Reportage: Deftcon 2014

Back to Posts

Reportage: Deftcon 2014

Nella giornata di ieri, a Milano, si è tenuta la terza conferenza nazionale del sistema operativo DEFT, un evento nato per far incontrare sviluppatori e utilizzatori della distribuzione e per presentare le novità nel mondo dell’analisi forense.

DEFT, strumento standard nell’ambito dell’informatica forense (computer forensics) utilizzato da Carabinieri, Polizia di Stato, Nasa, Fineco e British Telecom, è una distribuzione Linux Live basata su Ubuntu nella quale vengono raccolti gli strumenti open-source utili al data recovery e all’analisi forense.
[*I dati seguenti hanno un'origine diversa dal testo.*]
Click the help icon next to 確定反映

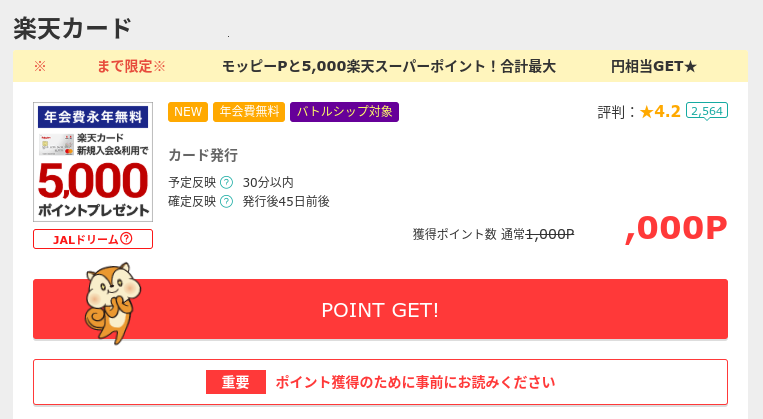tap(226, 201)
Qui trovate la presentazione dell’evento e le slides che i relatori hanno reso disponibili: Slides

La giornata è iniziata con la presentazione delle principali novità in casa DEFT, a partire dal rilascio di DEFT 8.1 e dall’annuncio di DEFT ZERO (fork di DEFT in versione lite e da “campo” per gli esperti del settore, che racchiude gli strumenti fondamentali per l’acquisizione forense dei dati, il tutto in meno di 700MB) e la descrizione di una roadmap che prevede l’introduzione dei repository. Le novità di DEFT 8.1 sono l’upgrade all’ultima versione dei software presenti, introduzione di Autopsy 3 (solo per law enforcement), Maltego, Skype Extractor, software per mobile forensics sotto Android e iOS e tools utili all’OSINT.

Durante il DEFTCON si sono susseguiti vari talks che hanno evidenziato le nuove frontiere della computer forensics e i principali problemi in questo scenario.

  • Andrea Ghirardini mostra come in un mondo sempre più distribuito e caratterizzato da infrastrutture Cloud, l’idea comune di analisi forense sfuma in quanto il concetto di computer fisico sul quale risiedono le informazioni è assente; sono state presentate diverse soluzioni per districarsi in questo ambiente da avanzati analizzatori di processi contenuti in DEFT a trasparent firewall.
  • Un attenzione particolare è stata posta anche al nuovo sistema operativo di casa Microsoft, Windows 8, e al suo concetto di App; in questo ambiente i dati personali dell’utente vengono gestiti singolarmente da ciascun App e salvati in specifiche cartelle. Questa struttura, non essendo ancora stata integrata nei tool di analisi forense, è stata esposta ed analizzata tramite esempi pratici. Ovviamente non poteva mancare un tema classico della computer forensics, quello delle shellbags, con una analisi dei cambiamenti apportati con l’introduzione di Windows 8.
  • A seguire, un interessante intervento relativo al panorama giuridico del digital investigation, con una analisi dei recenti sviluppi e degli scenari futuri; sono stati presentati alcuni dibattiti relativi alle fonti aperte per la prevenzione dei crimini e alle questioni etiche nell’utilizzo di strumenti alla pari dei cyber criminali.
  • Il mondo degli smartphone e del mobile forensics è stato argomento di due talk, con un resoconto dello stato dell’arte, esempi pratici per l’estrazione dei dati da Android e con suggerimenti per i dispositivi Windows phone e iOS.
  • Gli SSD sono una realtà sempre più presente nei sistemi informatici odierni ma gli strumenti standard difficilmente possono carpire la struttura di fondo a causa dei processi automatici effettuati dal sistema FTL. Stefano Zanero nel suo intervento ha presentato delle tecniche specifiche che permettono di superare alcune limitazioni.

A corredare il tutto una valutazione dello stato dell’arte del mondo della computer forensics e la presentazione della traduzione in italiano del documento europeo EEG (Electronic Evidence Guide). L’evento si è concluso con la presentazione di TimeShark, progetto di un giovane laureando per la ricostruzione delle timeline durante le indagini forensi, e con un side event di Carola Frediani, giornalista di Wired, relativo ai Bitcoin.